Cette année, la mode est au complotisme parmi les grands réalisateurs de films indépendants. Cependant, certains se sont heurtés à des difficultés, comme Ari Aster avec son Edington, qui manque cruellement de concision. Lánthimos parvient-il alors à mieux réussir l’exercice délicat du commentaire sur le complotisme actuel ?
synopsis : Teddy (Jesse Plemons), apiculteur par passion et ouvrier dans une entreprise pharmaceutique, est un complotiste convaincu. Avec son cousin, qu’il a pris sous son aile, il décide de kidnapper la PDG de l’entreprise pour laquelle il travaille (Emma Stone), persuadé qu’elle est une extraterrestre andromédienne venue exterminer son monde.

Bugonia, un film très (trop) référencé
Après Kind of Kindness, réflexion sensible et percutante mais trop complexe sur l’humanité, Lánthimos revient sur les mêmes bases tout en évitant la difficulté d’un film à trois compositions pour en parler. Le problème ne réside donc pas dans le format, mais dans la volonté de traiter trop de sujets à la fois. Car le film ne parle pas seulement du complotisme, mais aussi du cynisme humain, des malheurs créés par les expérimentations scientifiques, du traumatisme de l’enfance qui mène à une forme de folie, de la biodiversité, ainsi que des problèmes liés au travail et aux dangers qui y sont associés.
Cela fait effectivement beaucoup de thèmes à traiter en un temps limité.
Un film « trop complet » mais avec de grandes qualités
Le film commence sur des abeilles butinant des bégonias. Le sens est à lire entre les lignes : le « bugonia » en grec désignant la progéniture du bétail, symbole dans certaines croyances selon lequel l’abeille naît du cadavre des bovins sacrifiés. Le titre et l’image de départ annoncent déjà la fin du film, offrant une symbolique maîtrisée. Il est clair que le film suit le style de Lanthimos, pour qui le symbolisme est toujours un élément essentiel.
Ensuite, nous découvrons les personnages et le kidnapping de la PDG. Ces séquences sont très bien réalisées, avec des choix de cadre et de colorimétrie soignés. On passe d’une image presque stérile et glaciale du monde de la PDG, avec des focales courtes (grands angles et profondeur de champ) et des couleurs acérées, à des décors sales et des couleurs jaunes agrémenté de focales longues (moins de profondeur, lieux paraissant plus restreints) autour du personnage de Teddy, symbolisant les statuts sociaux de chacun. Chaque choix visuel semble fait avec une grande précision. C’est d’ailleurs cet aspect visuel qui semble être l’élément le plus transcendant du film.

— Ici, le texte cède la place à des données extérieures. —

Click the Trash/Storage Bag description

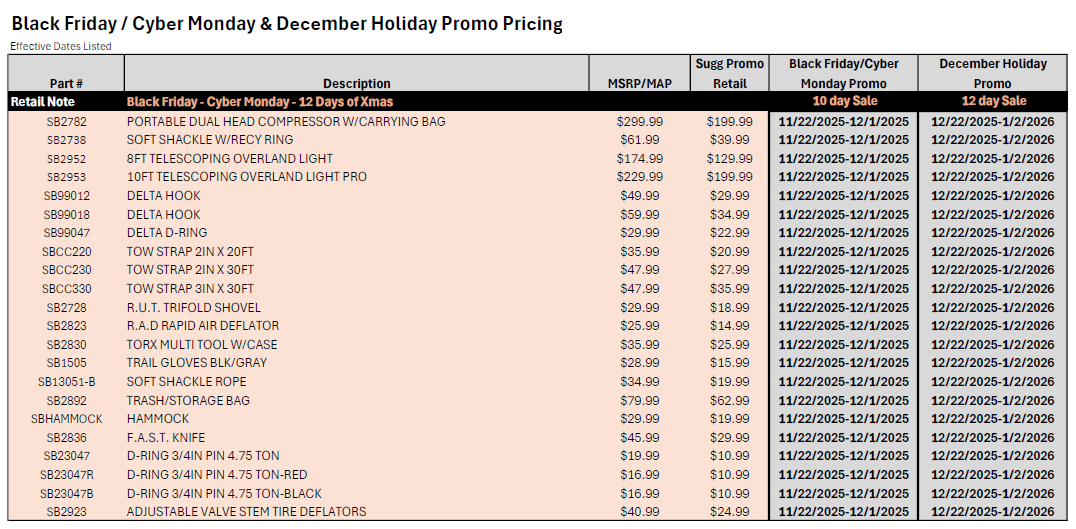click(189, 400)
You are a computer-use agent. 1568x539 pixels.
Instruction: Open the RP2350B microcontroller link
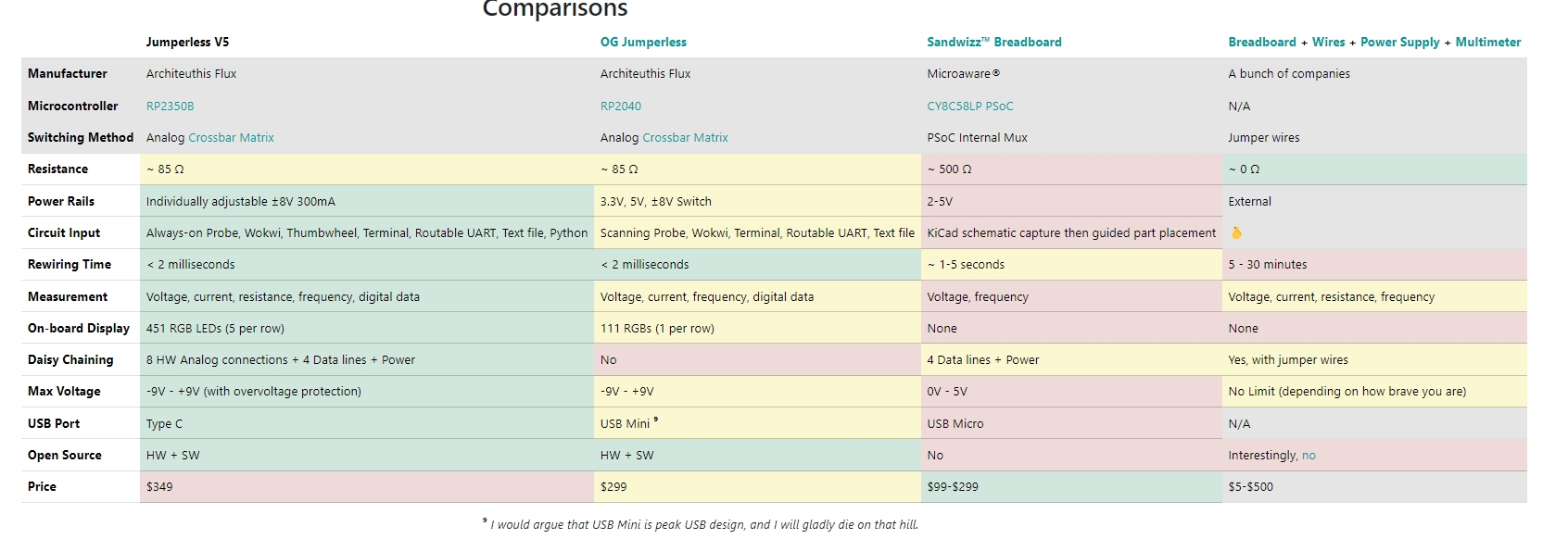pos(171,107)

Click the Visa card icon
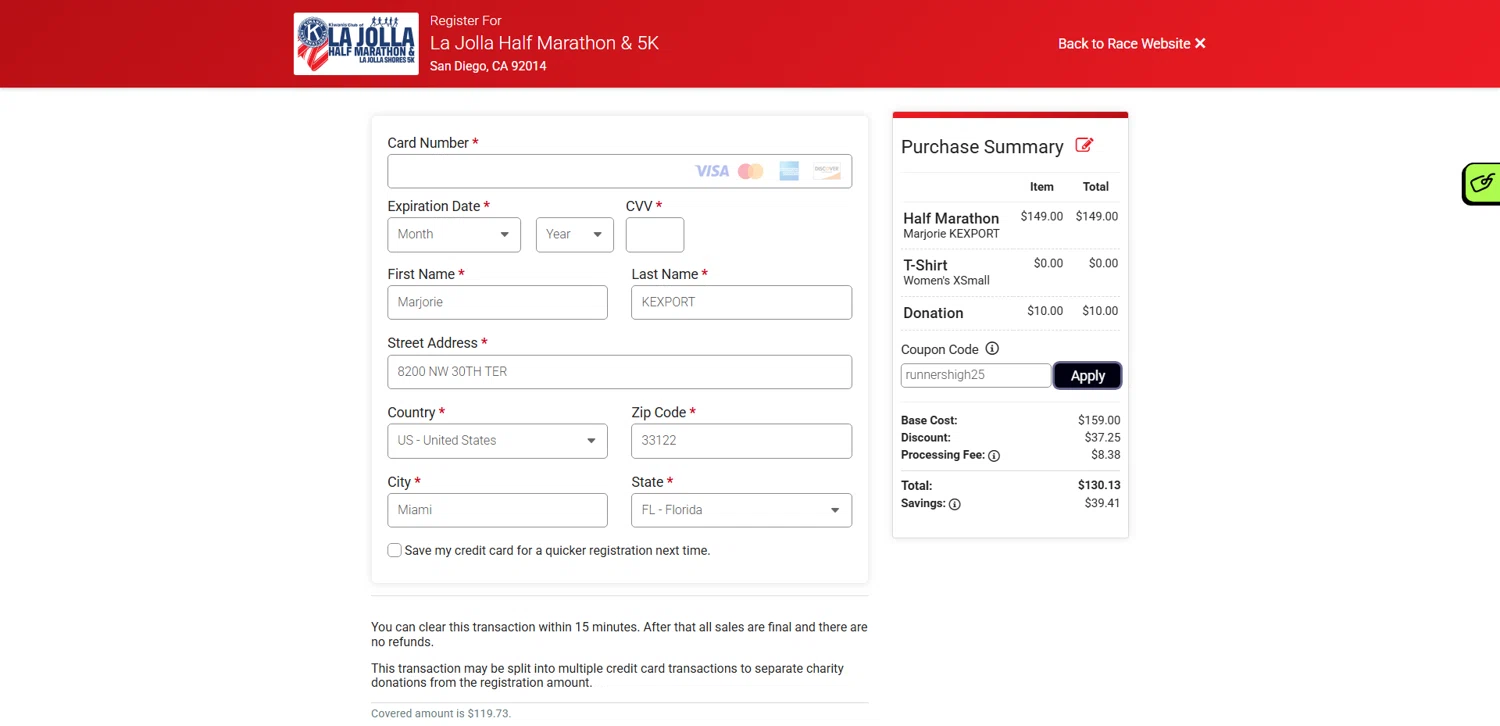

Malheureusement, après cette séquence, le film ralentit à tel point qu’on se demande où Lanthimos veut en venir. Le dialogue entre les personnages, notamment autour de la question de savoir si Michelle Fuller (la PDG) est ou non un extraterrestre, dure presque 40 minutes. Certains personnages, à l’exception de ceux incarnés par Emma Stone et Jesse Plemons, manquent de profondeur, et le film peine à faire avancer son propos. C’est là que réside le plus grand problème du film : son rythme décousu qui laisse parfois l’impression que Lanthimos ne sait pas vraiment où il va.
La suite du film reste intéressante, mais je vous laisse la découvrir par vous-même.
Ci-dessous la conclusion spoiler alert : (surlignez afin de la lire )
Elle est construite de manière plus claire, tout en conservant cette dose de cynisme propre à Lánthimos, qui, il faut l’avouer, est un peu trop présente tout au long du film. L’image de fin reste en tête avec des couleurs beaucoup plus vives montrant étrangement un monde beaucoup plus beau sans les humains.

Bugonia, en fin de compte, s’inscrit dans la même veine que Kind of Kindness ou Canines, des films de Lànthimos qui explorent l’humanité dans ses recoins les plus sombres et jouent avec le cynisme pour dénoncer la puérilité de l’être humain. Les deux acteurs principaux que sont Jesse Plemons (l’un de ces meilleurs rôles) et Emma Stone s’inscrivent parfaitement à l’images et ne surjouent à aucuns moments. Le travail esthétique est riche et important, chaque symbole ayant sa fonction, mais peut-être que le film tente de dire trop de choses à la fois. Il nécessitera probablement plusieurs visionnages pour en saisir toute la densité.
Bugonia de Yórgos Lánthimos avec Emma Stone, Jesse Plemons, Aidan Delbis, Stàrvos Chalkiàs et Alicia Silverstone. Au cinéma depuis le 26 Novembre.